(Problem to work on):
Copy all the data below word for word, keeping every line as it appears.

- - -

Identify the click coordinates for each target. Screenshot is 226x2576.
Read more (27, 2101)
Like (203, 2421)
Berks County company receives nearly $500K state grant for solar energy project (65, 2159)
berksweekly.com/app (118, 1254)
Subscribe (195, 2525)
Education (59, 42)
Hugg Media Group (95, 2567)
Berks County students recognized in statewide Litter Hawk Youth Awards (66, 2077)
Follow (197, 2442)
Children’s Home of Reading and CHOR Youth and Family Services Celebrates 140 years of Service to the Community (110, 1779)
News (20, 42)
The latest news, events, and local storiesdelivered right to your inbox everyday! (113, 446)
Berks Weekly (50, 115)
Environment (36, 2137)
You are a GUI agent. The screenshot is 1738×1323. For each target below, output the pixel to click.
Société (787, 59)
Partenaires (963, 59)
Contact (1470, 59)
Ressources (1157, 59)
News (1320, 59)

- - -

(Final result):
Identify the click coordinates for each target. Screenshot is 226x2576.
Read more (27, 2101)
Like (203, 2421)
Berks County company receives nearly $500K state grant for solar energy project (65, 2159)
berksweekly.com/app (118, 1254)
Subscribe (195, 2525)
Education (59, 42)
Hugg Media Group (95, 2567)
Berks County students recognized in statewide Litter Hawk Youth Awards (66, 2077)
Follow (197, 2442)
Children’s Home of Reading and CHOR Youth and Family Services Celebrates 140 years of Service to the Community (110, 1779)
News (20, 42)
The latest news, events, and local storiesdelivered right to your inbox everyday! (113, 446)
Berks Weekly (50, 115)
Environment (36, 2137)
You are a GUI agent. The screenshot is 1738×1323. For each target below, output the pixel to click.
Société (787, 59)
Partenaires (963, 59)
Contact (1470, 59)
Ressources (1157, 59)
News (1320, 59)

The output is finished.